The older versions of Saxon Math are clear, concise, contain sufficient practice, and contain sufficient material. I have used Saxon Math to tutor my daughter for four years - from Saxon 6/5 halfway through Algebra II. She has excellent skills, and she just started using a calculator for trigonometry.

I don't see the point in being cagey about it. People want to know how to help their children. Saxon Math, supplemented with Singapore Math, has been extremely helpful to my family. I say a thank you to John Saxon every day I sit down to work on mathematics.

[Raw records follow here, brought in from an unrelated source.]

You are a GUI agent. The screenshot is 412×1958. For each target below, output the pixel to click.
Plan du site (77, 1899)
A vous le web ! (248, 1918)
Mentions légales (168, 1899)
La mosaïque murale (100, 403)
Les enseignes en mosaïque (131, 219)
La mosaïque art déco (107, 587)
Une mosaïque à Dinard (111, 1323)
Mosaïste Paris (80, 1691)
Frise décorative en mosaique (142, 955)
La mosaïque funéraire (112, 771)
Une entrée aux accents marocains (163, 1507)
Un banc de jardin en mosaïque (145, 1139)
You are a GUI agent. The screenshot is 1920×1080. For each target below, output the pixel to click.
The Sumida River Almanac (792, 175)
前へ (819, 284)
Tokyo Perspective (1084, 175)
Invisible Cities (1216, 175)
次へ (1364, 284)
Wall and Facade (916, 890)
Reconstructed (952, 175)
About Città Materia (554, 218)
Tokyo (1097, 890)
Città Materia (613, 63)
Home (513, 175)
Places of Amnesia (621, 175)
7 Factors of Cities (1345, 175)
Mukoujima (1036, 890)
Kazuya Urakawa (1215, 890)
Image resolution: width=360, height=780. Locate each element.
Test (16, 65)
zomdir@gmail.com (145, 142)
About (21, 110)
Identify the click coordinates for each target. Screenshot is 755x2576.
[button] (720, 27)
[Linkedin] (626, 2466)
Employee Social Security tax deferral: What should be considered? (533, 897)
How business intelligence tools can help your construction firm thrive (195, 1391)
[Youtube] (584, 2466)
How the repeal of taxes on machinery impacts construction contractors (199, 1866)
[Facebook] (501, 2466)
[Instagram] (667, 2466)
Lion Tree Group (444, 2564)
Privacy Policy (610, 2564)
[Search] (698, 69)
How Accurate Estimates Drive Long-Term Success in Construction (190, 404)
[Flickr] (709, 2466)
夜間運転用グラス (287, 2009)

I recommend Saxon Math, and I do that for free.

Carole said...

The loss of 'drill and kill' in the math classroom has been part of the intentional dumbing down of our students. Interesting that 'practice makes perfect' works okay for sports practice, music, etc? It is the same game but a different name. This all coincided with the deliberate loss of diagramming sentences that gave structure,logic, and a mental and visual understanding to every sentence a student wrote. You can't teach what you don't know or understand, and our teachers coming in for the last 25 years have been dummied down to do a dummied down curriculum. The nonsense of worrying about the child's self esteem has taken precedence over mental rigor. This process has been purposely planned and in the works since the 1950s. Read 'The Deliberate Dumbing Down of American Schools', by Charlotte Iserby. As an insider she got fired when she blew the whistle on the policies that had been put into place by the Department of Education, which are still in existence obviously today. It is folly to think that we have fallen so far down all across America with all the money we have poured into the system, and yet it is still in a downward spiral sham. Now the push is to give every student a computer in America so they can 'learn', when research has shown that direct one on one teaching with a live person is the most effective way to learn. This goes far deeper than meets the eye.